Marco Rubio a révélé que son arrivée au département d'État a commencé par un appel de Donald Trump, beaucoup moins protocolaire que ce à quoi on pourrait s'attendre pour l'un des postes les plus importants du gouvernement américain.
Selon les propos du secrétaire d'État lors d'une interview avec Katie Miller, le président élu à l'époque ne l'a pas appelé pour lui demander s'il était intéressé à quitter le Sénat pour devenir chef de la diplomatie américaine. Il lui a pratiquement fait savoir que le poste était le sien.
« Il m'a simplement appelé et m'a dit : 'Tu vas être le secrétaire d'État.' Ce n'était pas présenté comme une option », a rappelé Rubio lors de la conversation, qui a eu lieu au Département d'État et à laquelle sa femme, Jeanette, a également participé.
Le cubano-américain a expliqué que durant la campagne, il avait existé une certaine perception qu'il pourrait finir par occuper un poste important dans une éventuelle deuxième administration Trump, mais il a assuré que la question n'avait pas été discutée ouvertement entre les deux.
L'appel est arrivé, selon ses souvenirs, à peine 48 ou 72 heures après les élections.
Trump aurait même pu devancer l'annonce personnelle elle-même.
« Je pense que je l'avais même déjà publié et ensuite il me l'a dit », a raconté Rubio en riant. Malgré la manière particulière dont il a reçu la nouvelle, il a clairement indiqué qu'il a accepté avec enthousiasme : « J'étais heureux de le faire et je me suis senti honoré ».
Rubio a insisté sur le fait que la conversation était loin d'être une négociation concernant son avenir politique.
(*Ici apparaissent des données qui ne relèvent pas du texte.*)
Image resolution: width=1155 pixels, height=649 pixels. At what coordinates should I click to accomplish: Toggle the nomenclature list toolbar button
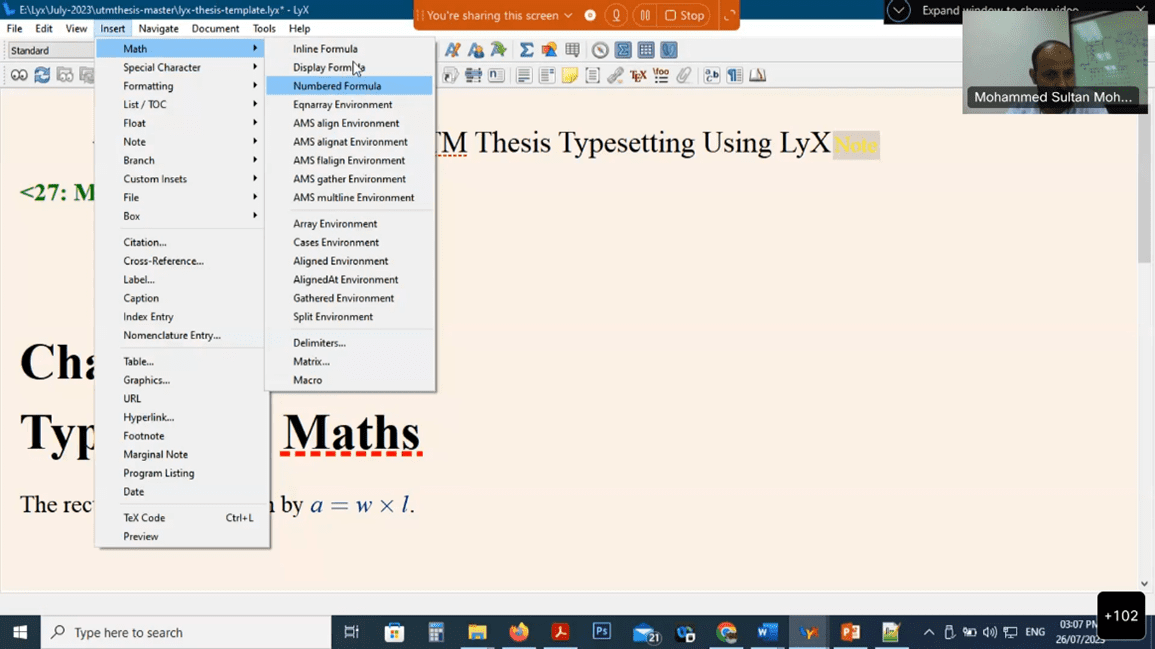661,74
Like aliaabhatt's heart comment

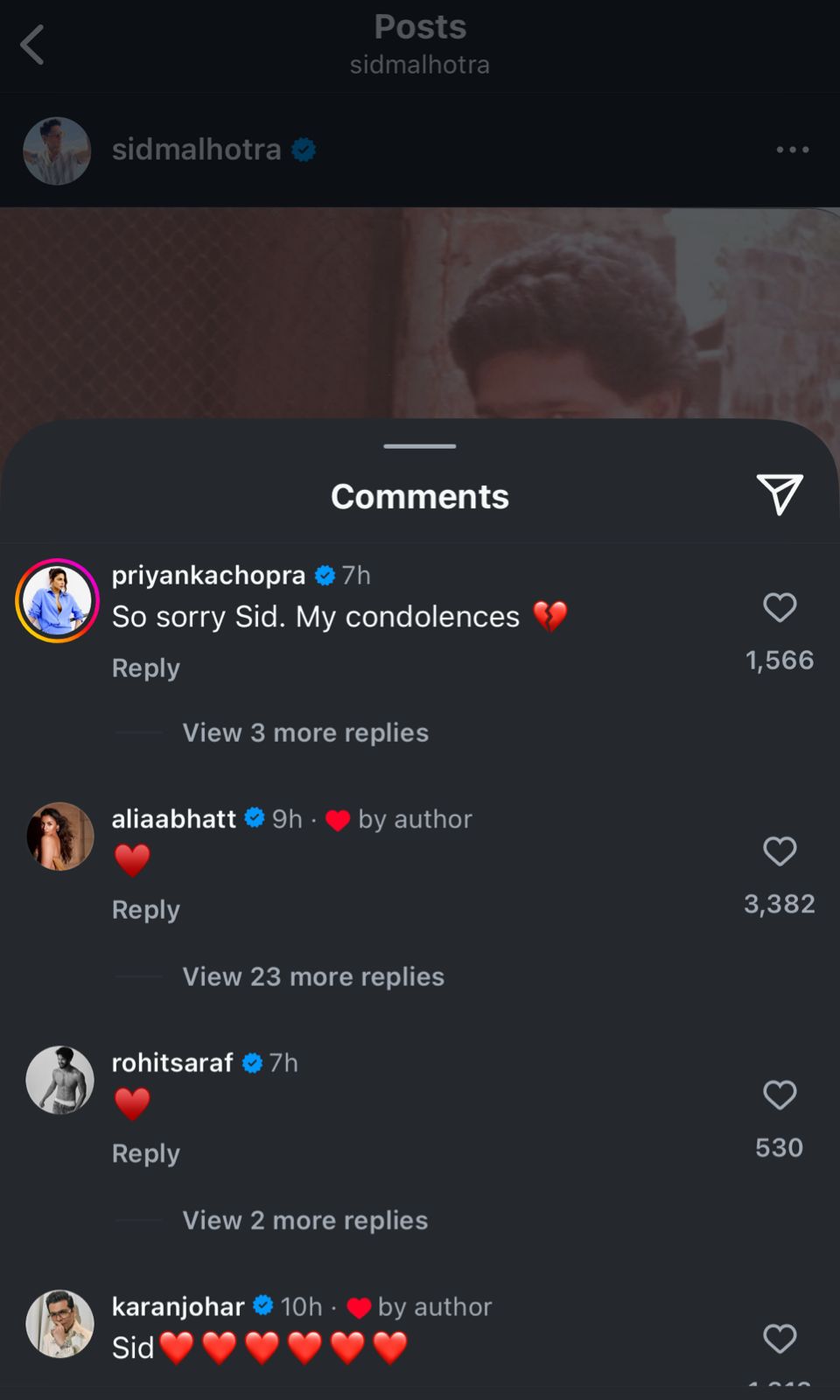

"Ce n'était pas quelque chose comme : 'Serais-tu intéressé ?'. C'était plutôt : 'Tu vas l'être'. Et j'ai dit : 'Eh bien, c'est parti'", se souvint-il.
L'anecdote apporte maintenant un regard plus personnel sur une nomination qui a eu un impact particulier parmi les Cubains.
Rubio, fils d'immigrants cubains, a quitté son siège en Floride pour devenir le premier Hispano à la tête du Département d'État. Lors de son serment en janvier 2025 il a parlé en espagnol et a rendu hommage à ses parents, qui sont arrivés aux États-Unis en provenance de Cuba en 1956.
Depuis l'annonce de sa nomination, son parcours de positions critiques envers le régime de La Havane a alimenté des attentes concernant le rôle que Cuba jouerait dans la politique étrangère de la nouvelle administration.
Avec le temps, Rubio a fini par occuper précisément une position centrale sur ce front.
Trump a reconnu publiquement son rôle dans les contacts avec La Havane. En mars, il a affirmé que Cuba était en négociation “avec Marco et moi” et a présenté le secrétaire d'État comme l'une des figures clés de Washington dans ces discussions.
Le président lui-même a également souligné les racines familiales de Rubio comme un élément d'expérience sur le sujet cubain, rappelant publiquement que ses parents provenaient de l'île.
L'entretien avec Miller, cependant, a permis de comprendre comment a commencé le chemin qui a conduit Rubio à cette position, qu'il a acceptée avec enthousiasme. “Nous y voilà”, se souvient-il avoir pensé alors.